简体   繁体   中英

Subtract Overlaps Between Two Ranges Without Sets

NO SETS!

I can't use Sets because:

  • The ranges will be too long.
  • They will take up too much memory
  • The creation of the sets themselves will take too long.

Using only the endpoints of the of the ranges, is there an optimal way to subtract two lists of ranges?

Example:

r1 = (1, 1000), (1100, 1200)  
r2 = (30, 50), (60, 200), (1150, 1300)

r1 - r2 = (1, 29), (51, 59), (201, 1000), (1100, 1149)

Other info:

  • r2 does not have to overlap r1
  • r1 and r2 will not have pairs that overlap other pairs. For instance, r1 will not have both (0,30) and (10, 25)

Thanks.

The interval package may provide all that you need.

from interval import Interval, IntervalSet
r1 = IntervalSet([Interval(1, 1000), Interval(1100, 1200)])
r2 = IntervalSet([Interval(30, 50), Interval(60, 200), Interval(1150, 1300)])
print(r1 - r2)

>>> [1..30),(50..60),(200..1000],[1100..1150)

One solution (in addition to all the other different solutions that have been presented here) is to use an interval/segment tree (they are really the same thing):

http://en.wikipedia.org/wiki/Segment_tree

http://en.wikipedia.org/wiki/Interval_tree

One big advantage to doing it this way is that it is trivial to do arbitrary boolean operations (not just subtraction) using the same piece of code. There is a standard treatment of this data structure in de Berg. To perform any boolean operation on a pair of interval trees, (including subtraction) you just merge them together. Here is some (admittedly naive) Python code for doing this with unbalanced range trees. The fact that they are unbalanced has no effect on the time taken to merge the trees, however the tree construction here is the really dumb part which ends up being quadratic (unless the reduce is executed by partitioning, which I somehow doubt). Anyway here you go:

class IntervalTree:
    def __init__(self, h, left, right):
        self.h = h
        self.left = left
        self.right = right

def merge(A, B, op, l=-float("inf"), u=float("inf")):
    if l > u:
        return None
    if not isinstance(A, IntervalTree):
        if isinstance(B, IntervalTree):
            opT = op
            A, B, op = B, A, (lambda x, y : opT(y,x))
        else:
            return op(A, B)
    left = merge(A.left, B, op, l, min(A.h, u))
    right = merge(A.right, B, op, max(A.h, l), u)
    if left is None:
        return right
    elif right is None or left == right:
        return left
    return IntervalTree(A.h, left, right)

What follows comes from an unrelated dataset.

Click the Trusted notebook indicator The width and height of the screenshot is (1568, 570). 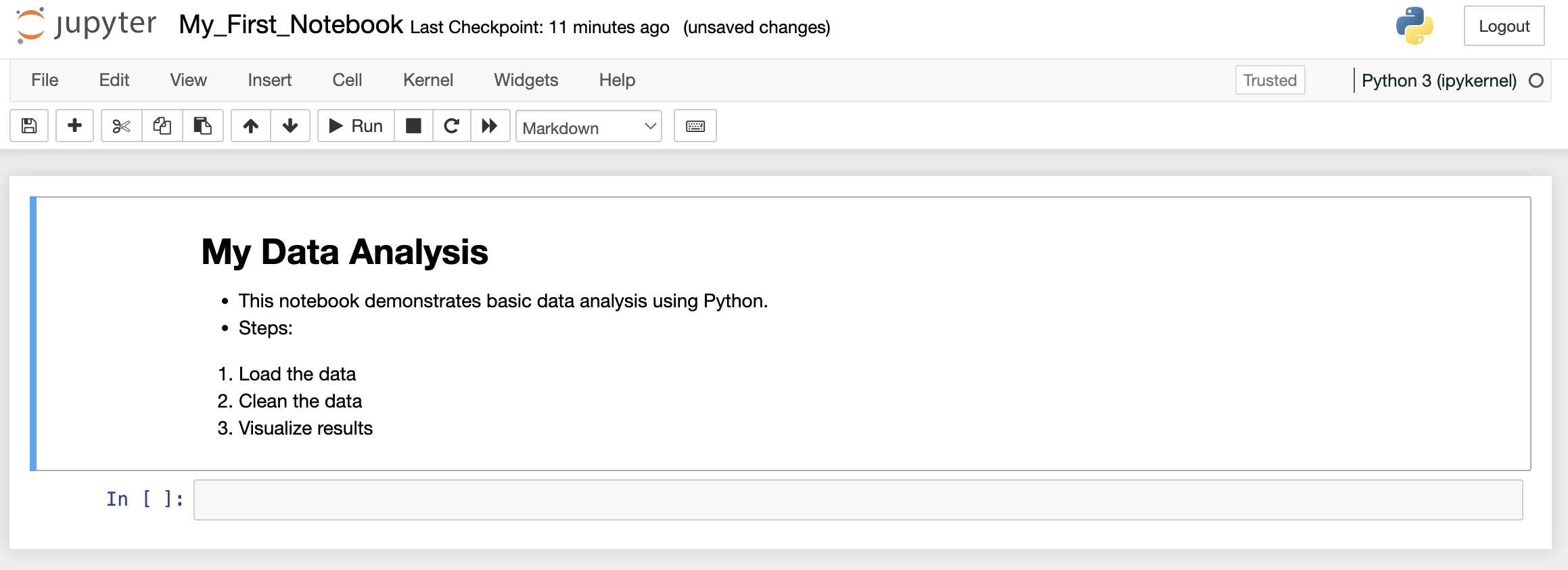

def to_range_list(T, l=-float("inf"), u=float("inf")):
    if isinstance(T, IntervalTree):
        return to_range_list(T.left, l, T.h) + to_range_list(T.right, T.h, u)
    return [(l, u-1)] if T else []

def range_list_to_tree(L):
    return reduce(lambda x, y : merge(x, y, lambda a, b: a or b), 
        [ IntervalTree(R[0], False, IntervalTree(R[1]+1, True, False)) for R in L ])        

I wrote this kind of quickly and didn't test it that much, so there could be bugs. Also note that this code will work with arbitrary boolean operations, not just differences (you simply pass them as the argument to op in merge). The time complexity of evaluating any of these is linear on the size of the output tree (which is also the same as the number of intervals in the result). As an example, I ran it on the case you provided:

#Example:
r1 = range_list_to_tree([ (1, 1000), (1100, 1200) ])
r2 = range_list_to_tree([ (30, 50), (60, 200), (1150, 1300) ])
diff = merge(r1, r2, lambda a, b : a and not b)
print to_range_list(diff)

And I got the following output:

[(1, 29), (51, 59), (201, 1000), (1100, 1149)]

Which seems to be in agreement with what you would expect. Now if you want to do some other boolean operations here is how it would work using the same function:

#Intersection
merge(r1, r2, lambda a, b : a and b)

#Union
merge(r1, r2, lambda a, b : a or b)

#Xor
merge(r1, r2, lambda a, b : a != b)

I think I misunderstood the question, but this code works if r2 is a subset of r1

class RangeSet:
    def __init__(self, elements):
        self.ranges = list(elements)

    def __iter__(self):
        return iter(self.ranges)

    def __repr__(self):
        return 'RangeSet: %r' % self.ranges

    def has(self, tup):
        for pos, i in enumerate(self.ranges):
            if i[0] <= tup[0] and i[1] >= tup[1]:
                return pos, i
        raise ValueError('Invalid range or overlapping range')

    def minus(self, tup):
        pos, (x,y) = self.has(tup)
        out = []
        if x < tup[0]:
            out.append((x, tup[0]-1))
        if y > tup[1]:
            out.append((tup[1]+1, y))
        self.ranges[pos:pos+1] = out

    def __sub__(self, r):
        r1 = RangeSet(self)
        for i in r: r1.minus(i)
        return r1

    def sub(self, r): #inplace subtraction
        for i in r:
            self.minus(i)

then, you do:

Update : Note the last interval of r2 is different to work the way I meant.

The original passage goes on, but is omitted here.